→ Activity
Without any pictures, print the lines below from the one that has "Home (18, 2341)" through the one that has "Identify the click", exactly and nothing else.

*** Opening Provided information ***

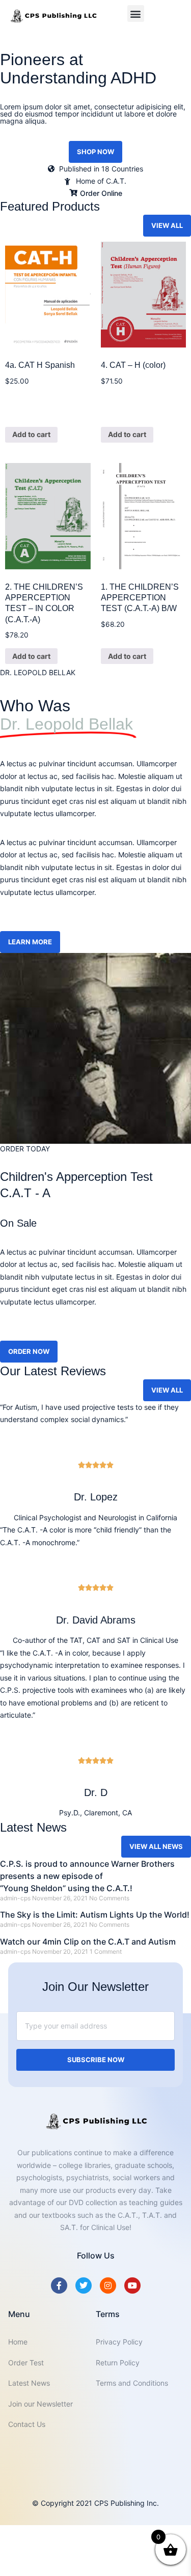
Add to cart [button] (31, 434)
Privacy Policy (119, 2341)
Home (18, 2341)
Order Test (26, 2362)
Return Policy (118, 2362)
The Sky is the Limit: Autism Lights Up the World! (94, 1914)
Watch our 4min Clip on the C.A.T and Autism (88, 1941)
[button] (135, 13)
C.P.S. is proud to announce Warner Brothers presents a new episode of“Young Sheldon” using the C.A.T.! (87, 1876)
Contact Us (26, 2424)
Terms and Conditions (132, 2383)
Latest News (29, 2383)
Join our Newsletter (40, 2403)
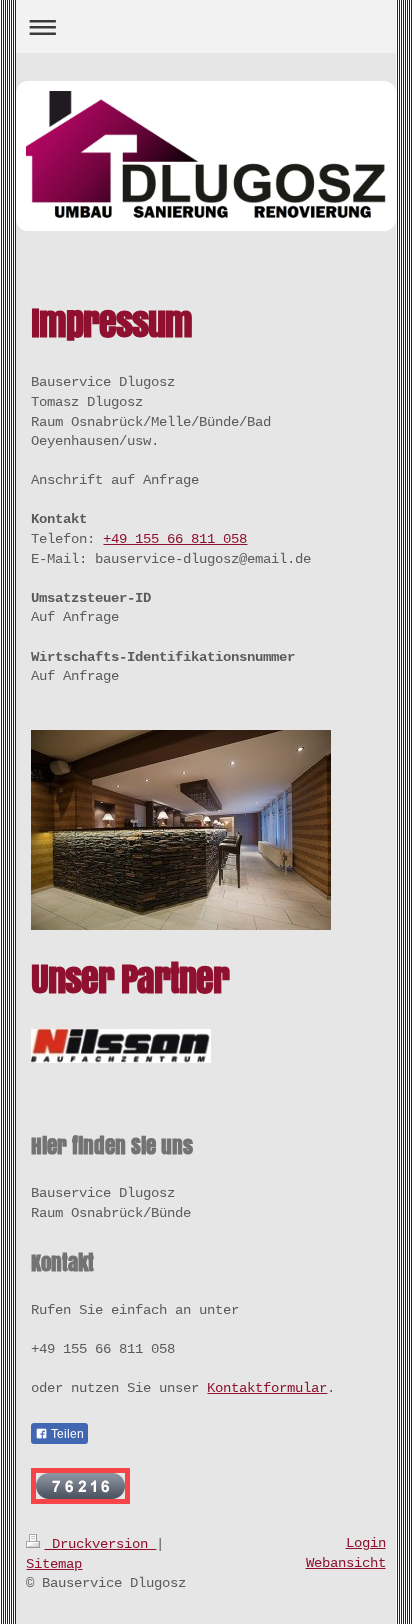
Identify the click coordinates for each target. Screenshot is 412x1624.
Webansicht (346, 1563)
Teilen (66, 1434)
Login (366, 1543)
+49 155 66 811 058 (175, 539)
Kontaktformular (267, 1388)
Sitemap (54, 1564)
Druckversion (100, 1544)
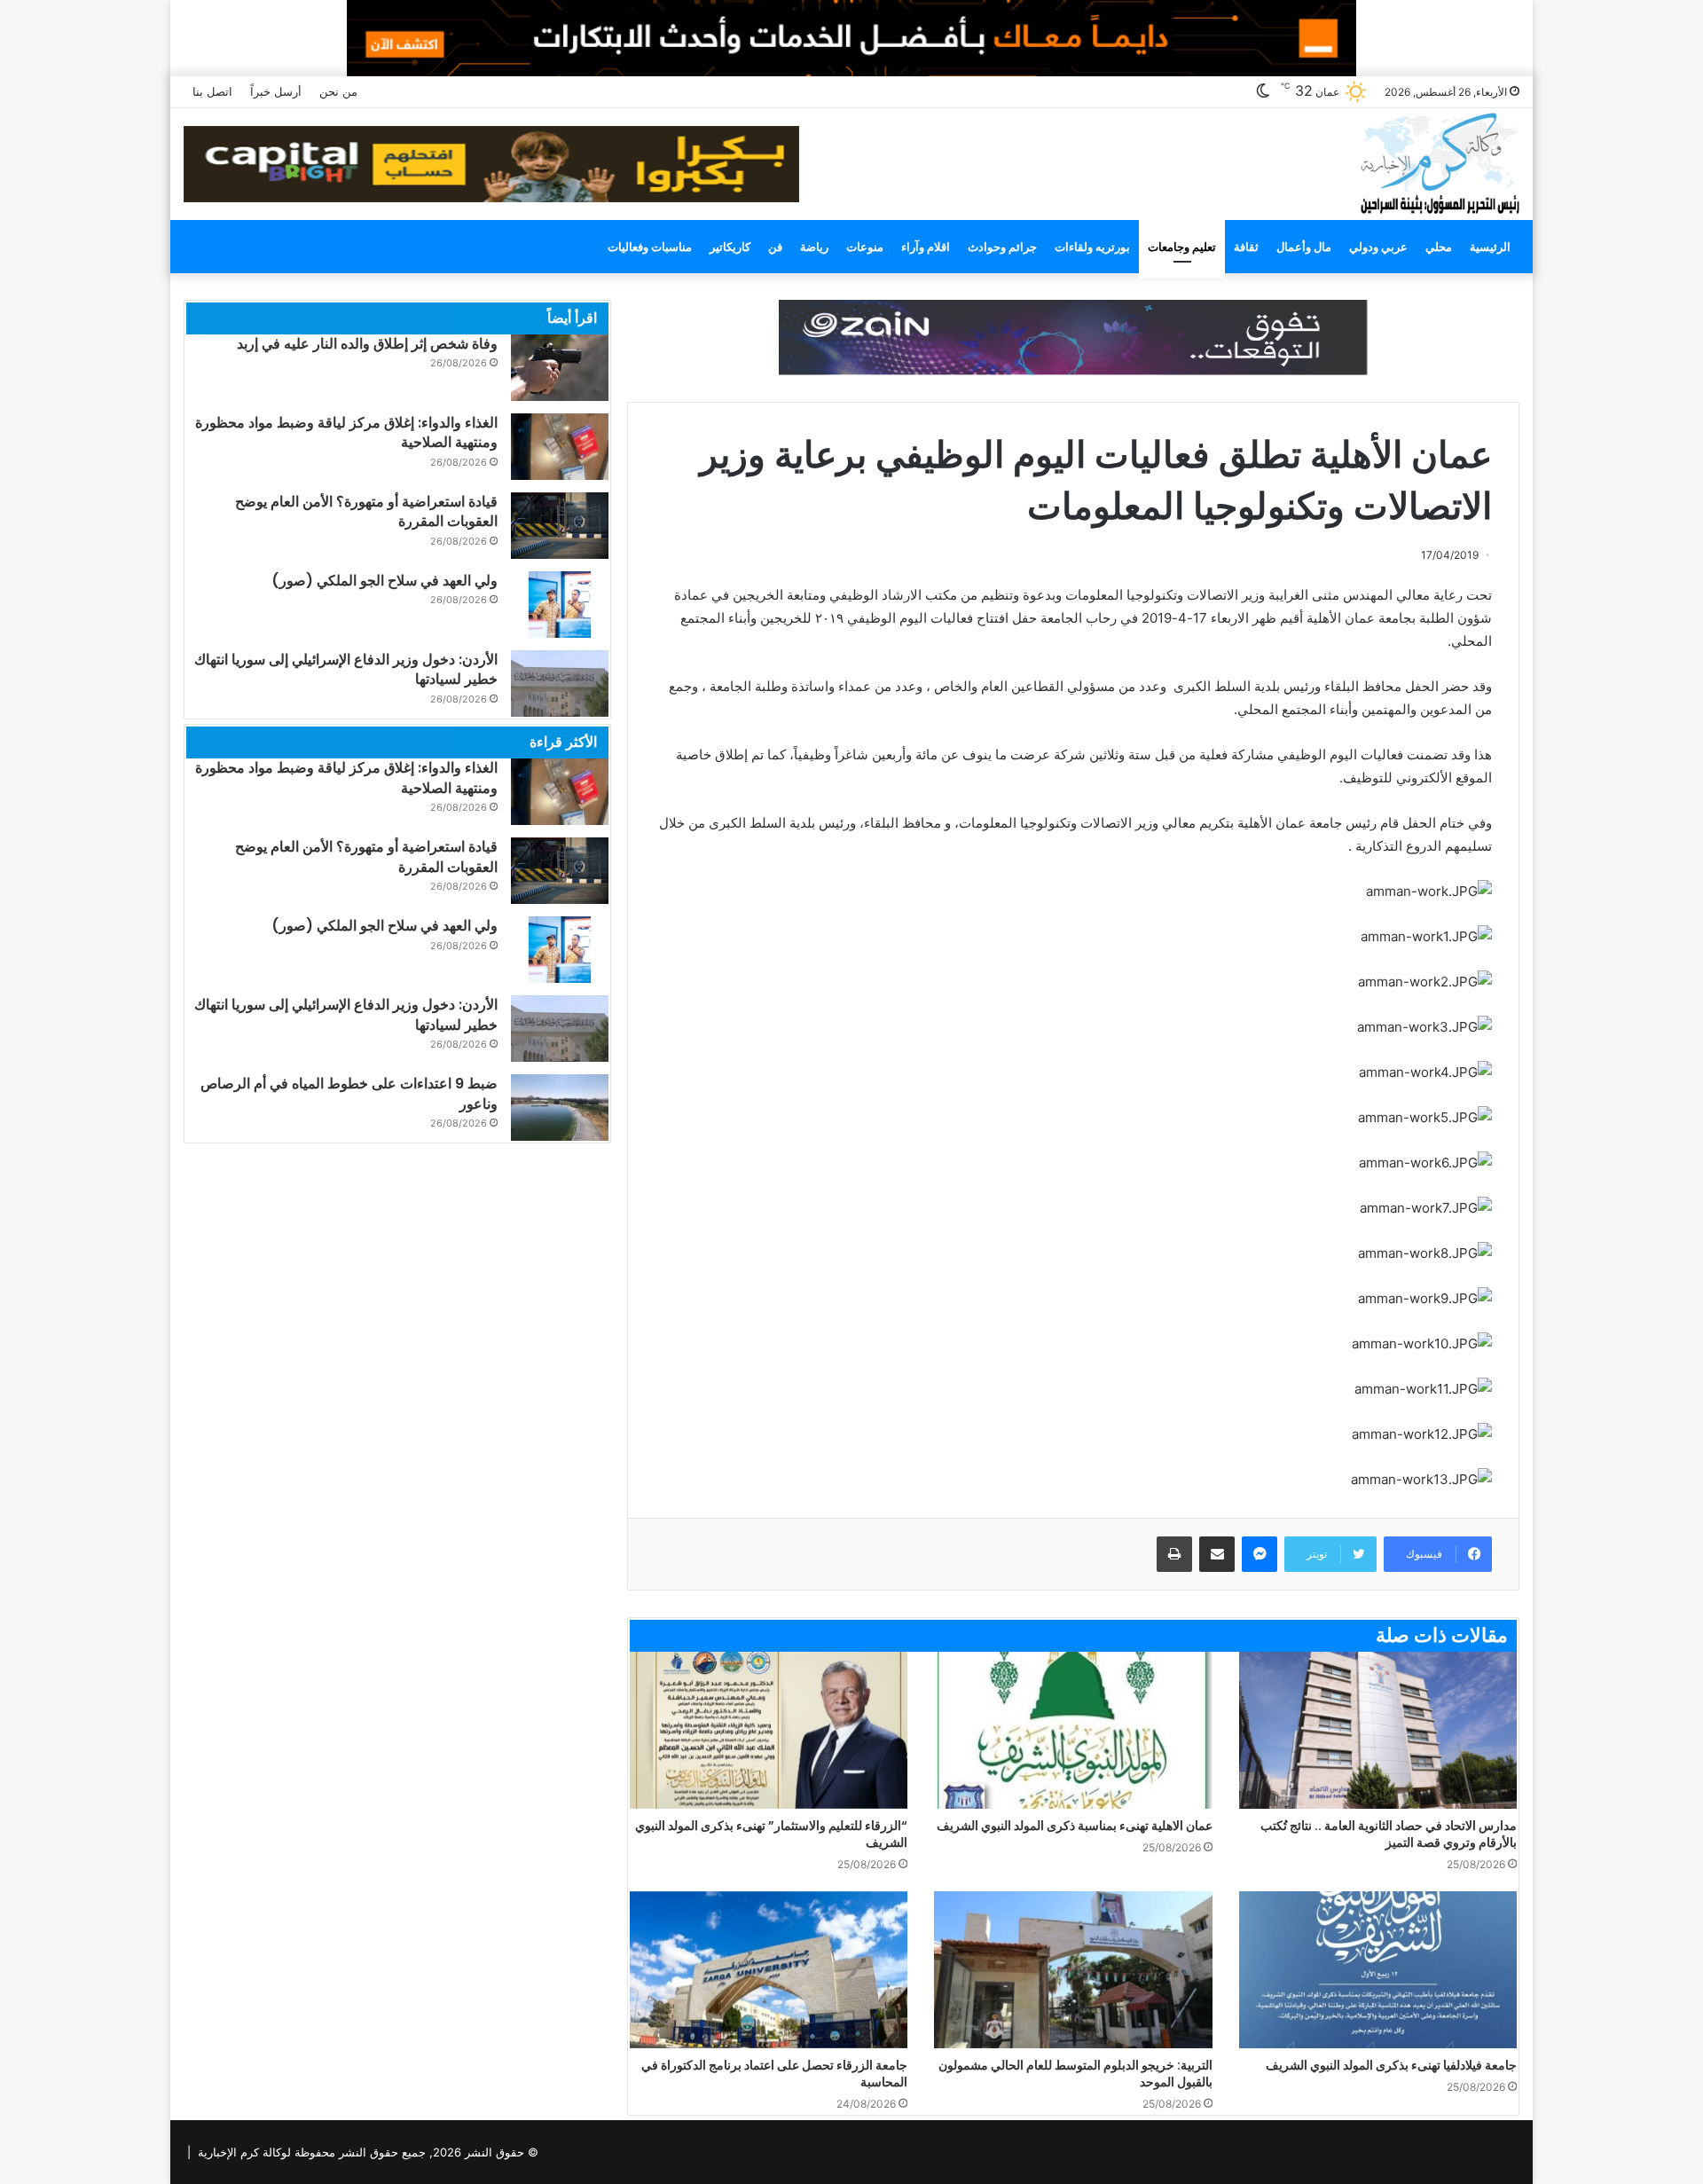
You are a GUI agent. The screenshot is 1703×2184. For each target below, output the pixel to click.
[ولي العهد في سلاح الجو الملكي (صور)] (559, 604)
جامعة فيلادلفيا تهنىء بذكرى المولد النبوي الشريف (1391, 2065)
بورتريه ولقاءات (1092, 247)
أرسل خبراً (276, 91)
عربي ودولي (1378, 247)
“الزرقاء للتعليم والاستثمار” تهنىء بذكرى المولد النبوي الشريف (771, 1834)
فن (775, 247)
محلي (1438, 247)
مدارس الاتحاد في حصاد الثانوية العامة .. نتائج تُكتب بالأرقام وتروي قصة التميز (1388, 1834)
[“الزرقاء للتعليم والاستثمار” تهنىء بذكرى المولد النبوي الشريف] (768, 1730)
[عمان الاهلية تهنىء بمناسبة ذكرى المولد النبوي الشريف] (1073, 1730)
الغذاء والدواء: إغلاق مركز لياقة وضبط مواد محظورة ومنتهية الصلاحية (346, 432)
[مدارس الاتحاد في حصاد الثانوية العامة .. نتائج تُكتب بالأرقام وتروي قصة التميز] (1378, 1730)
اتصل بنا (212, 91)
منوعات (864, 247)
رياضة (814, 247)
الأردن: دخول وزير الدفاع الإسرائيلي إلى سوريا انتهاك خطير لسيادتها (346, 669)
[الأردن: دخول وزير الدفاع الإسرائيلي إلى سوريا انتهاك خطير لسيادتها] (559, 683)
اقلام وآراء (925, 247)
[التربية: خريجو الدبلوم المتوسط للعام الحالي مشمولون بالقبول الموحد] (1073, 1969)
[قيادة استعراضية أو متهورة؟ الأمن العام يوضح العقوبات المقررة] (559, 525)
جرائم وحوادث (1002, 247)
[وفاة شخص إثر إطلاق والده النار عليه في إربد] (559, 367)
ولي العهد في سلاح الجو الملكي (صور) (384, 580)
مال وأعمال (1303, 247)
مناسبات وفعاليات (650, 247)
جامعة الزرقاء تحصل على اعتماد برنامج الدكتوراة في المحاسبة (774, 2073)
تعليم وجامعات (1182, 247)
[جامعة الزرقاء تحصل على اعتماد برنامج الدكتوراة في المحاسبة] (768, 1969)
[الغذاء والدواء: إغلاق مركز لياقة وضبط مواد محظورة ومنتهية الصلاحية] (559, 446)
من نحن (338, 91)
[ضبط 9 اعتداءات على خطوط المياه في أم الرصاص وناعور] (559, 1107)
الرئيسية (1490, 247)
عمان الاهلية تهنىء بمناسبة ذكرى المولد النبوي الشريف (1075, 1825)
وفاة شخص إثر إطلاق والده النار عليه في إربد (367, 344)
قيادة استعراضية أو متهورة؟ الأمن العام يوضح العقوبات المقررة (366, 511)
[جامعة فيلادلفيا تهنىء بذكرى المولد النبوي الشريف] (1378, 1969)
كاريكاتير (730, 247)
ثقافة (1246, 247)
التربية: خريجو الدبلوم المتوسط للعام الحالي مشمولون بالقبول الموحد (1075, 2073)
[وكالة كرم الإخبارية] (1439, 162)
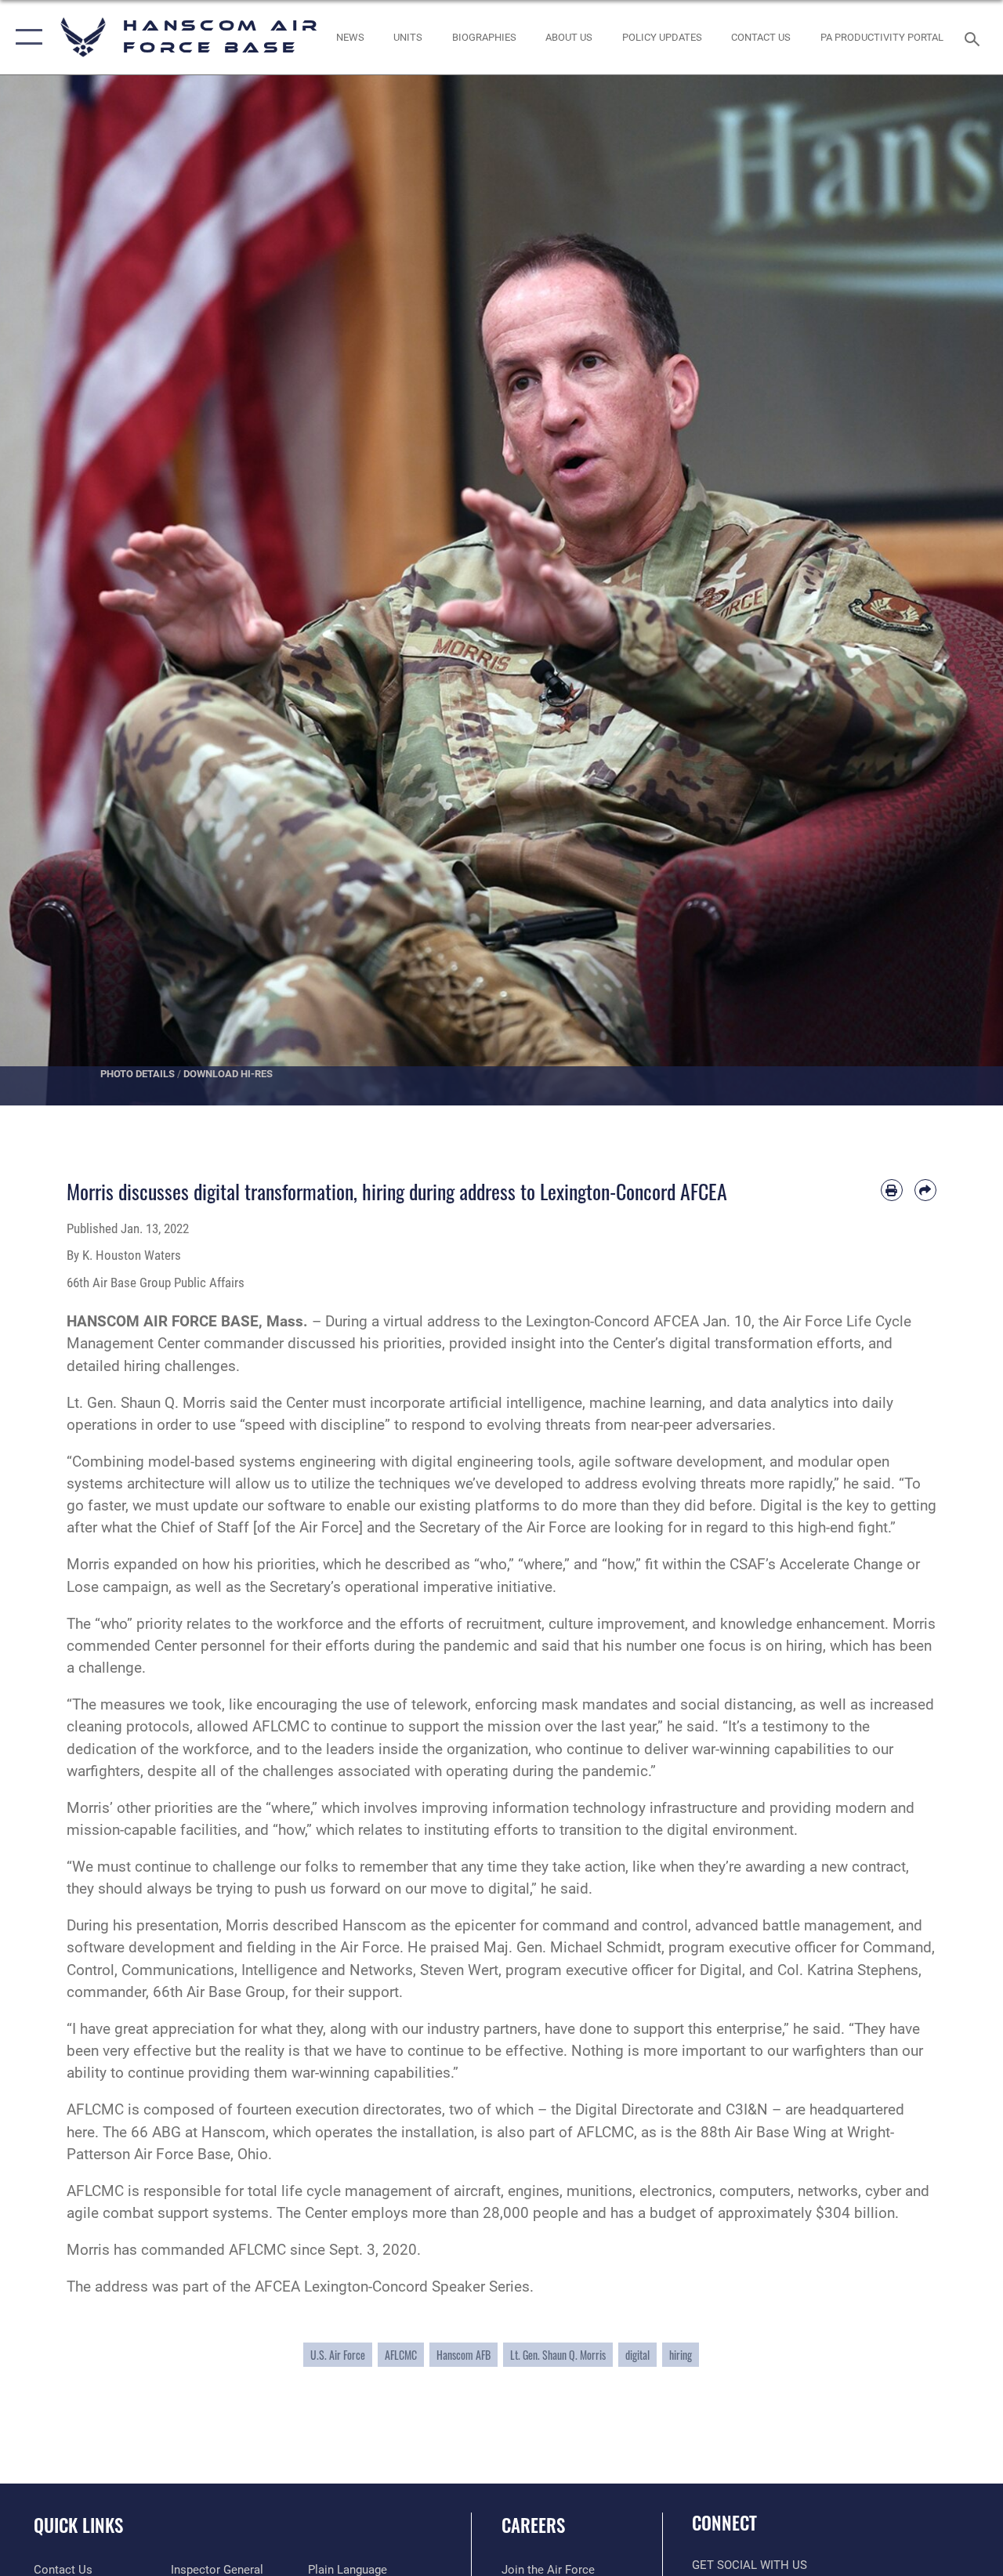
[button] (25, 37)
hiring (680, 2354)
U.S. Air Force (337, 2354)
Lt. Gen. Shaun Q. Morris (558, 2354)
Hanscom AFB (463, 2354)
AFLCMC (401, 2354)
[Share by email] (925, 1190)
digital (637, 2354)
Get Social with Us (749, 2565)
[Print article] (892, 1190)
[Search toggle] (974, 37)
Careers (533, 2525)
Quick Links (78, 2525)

*** Closing Provided information ***

→ Solution to the exercise
Home (18, 2341)
Order Test (26, 2362)
Return Policy (118, 2362)
The Sky is the Limit: Autism Lights Up the World! (94, 1914)
Watch our 4min Clip on the C.A.T and Autism (88, 1941)
[button] (135, 13)
C.P.S. is proud to announce Warner Brothers presents a new episode of“Young Sheldon” using the C.A.T.! (87, 1876)
Contact Us (26, 2424)
Terms and Conditions (132, 2383)
Latest News (29, 2383)
Join our Newsletter (40, 2403)
Identify the click coordinates for each target. Screenshot is 412x1624.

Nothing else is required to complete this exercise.